** Start **
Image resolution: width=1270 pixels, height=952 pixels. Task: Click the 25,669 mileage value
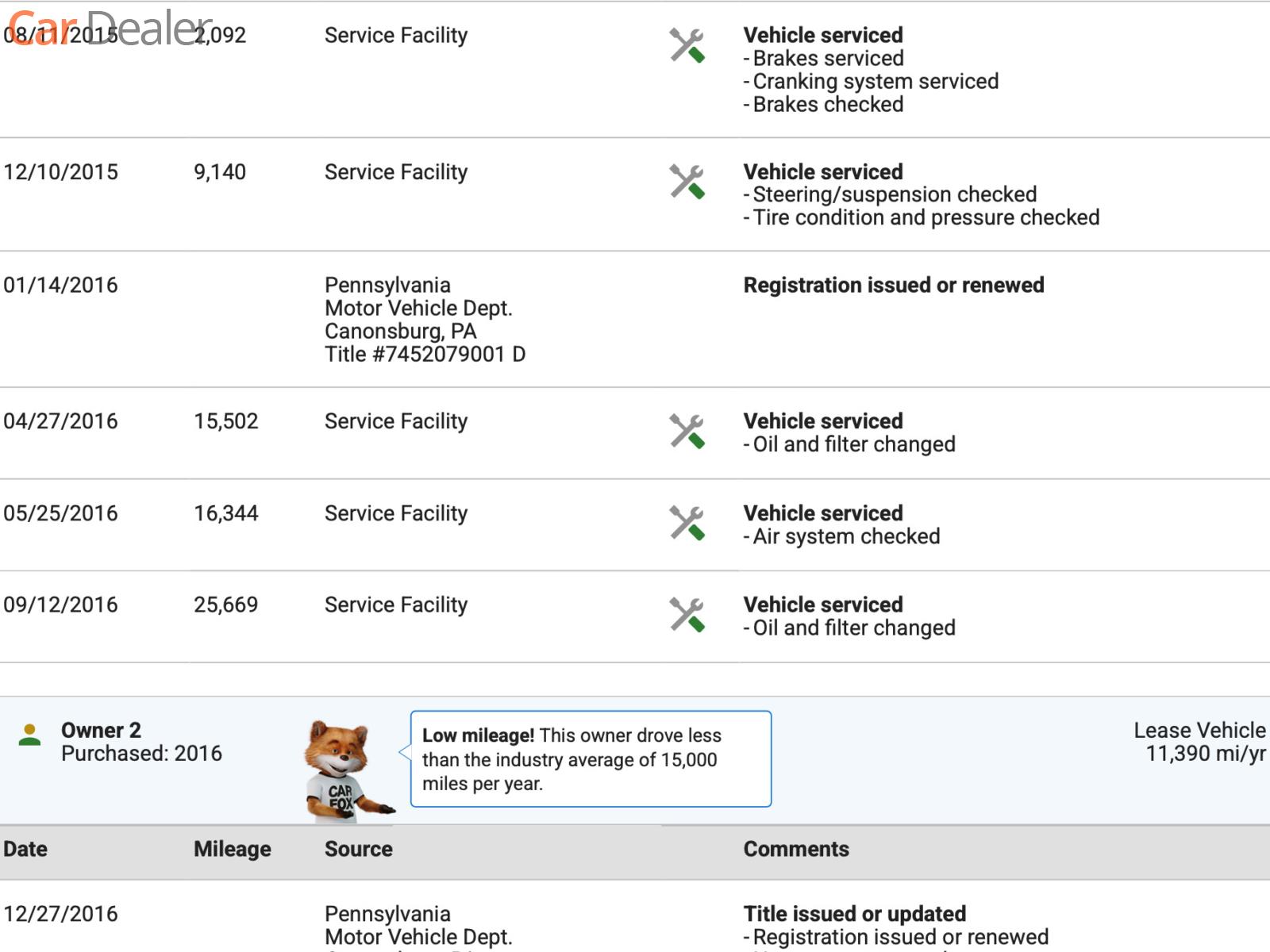(x=225, y=605)
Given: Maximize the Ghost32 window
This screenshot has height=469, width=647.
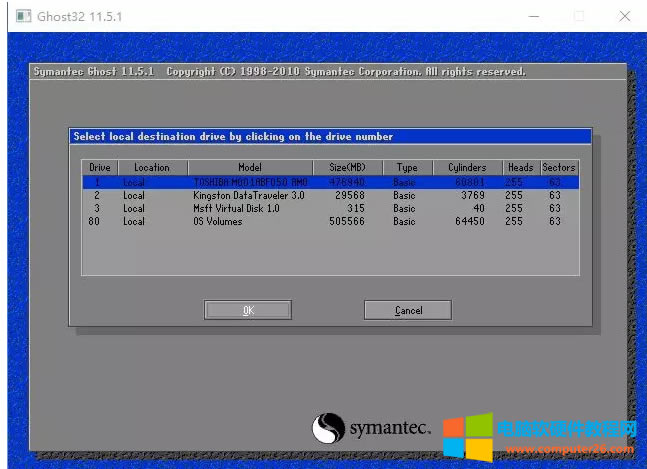Looking at the screenshot, I should pyautogui.click(x=578, y=17).
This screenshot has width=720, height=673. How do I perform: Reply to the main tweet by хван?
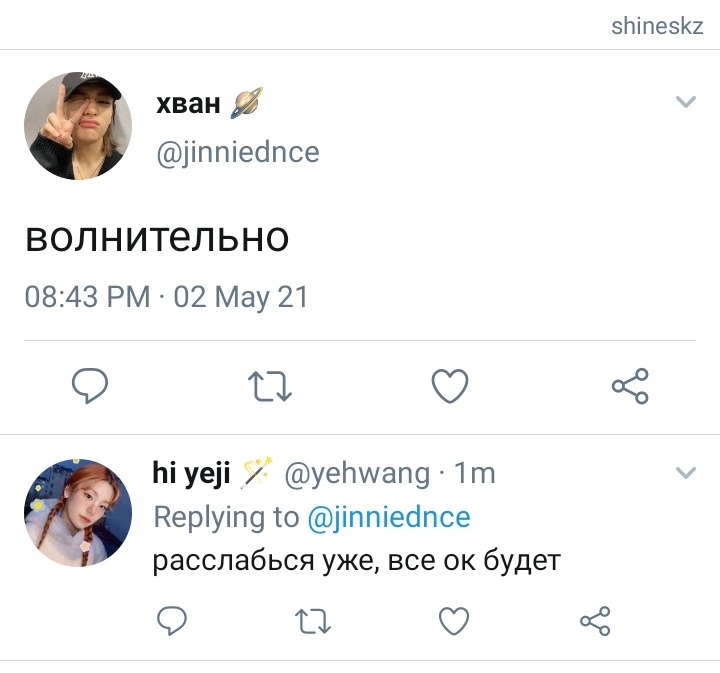pyautogui.click(x=90, y=386)
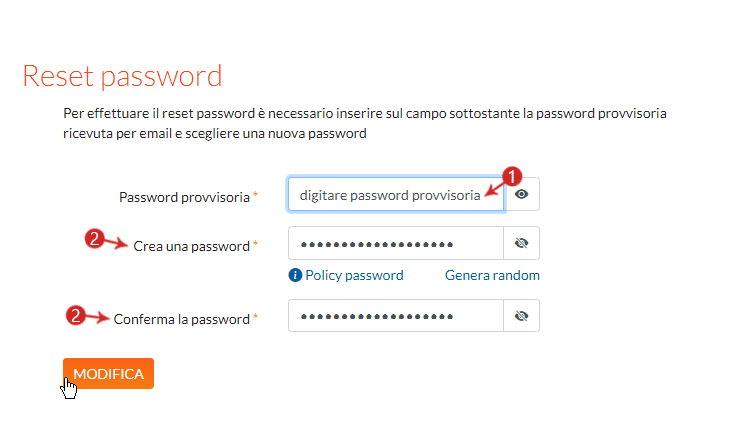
** End **
What needs to be done:
Rewrite the rows above, swapping "window" for "panel" and leaving everything else unchanged. Leave the pictures out of your answer.

Completed task:
Image resolution: width=1270 pixels, height=952 pixels. Task: Click the 25,669 mileage value
(x=225, y=605)
Given: Maximize the Ghost32 panel
This screenshot has height=469, width=647.
Looking at the screenshot, I should pyautogui.click(x=578, y=17).
This screenshot has width=720, height=673. How do I perform: Reply to the main tweet by хван?
pyautogui.click(x=90, y=386)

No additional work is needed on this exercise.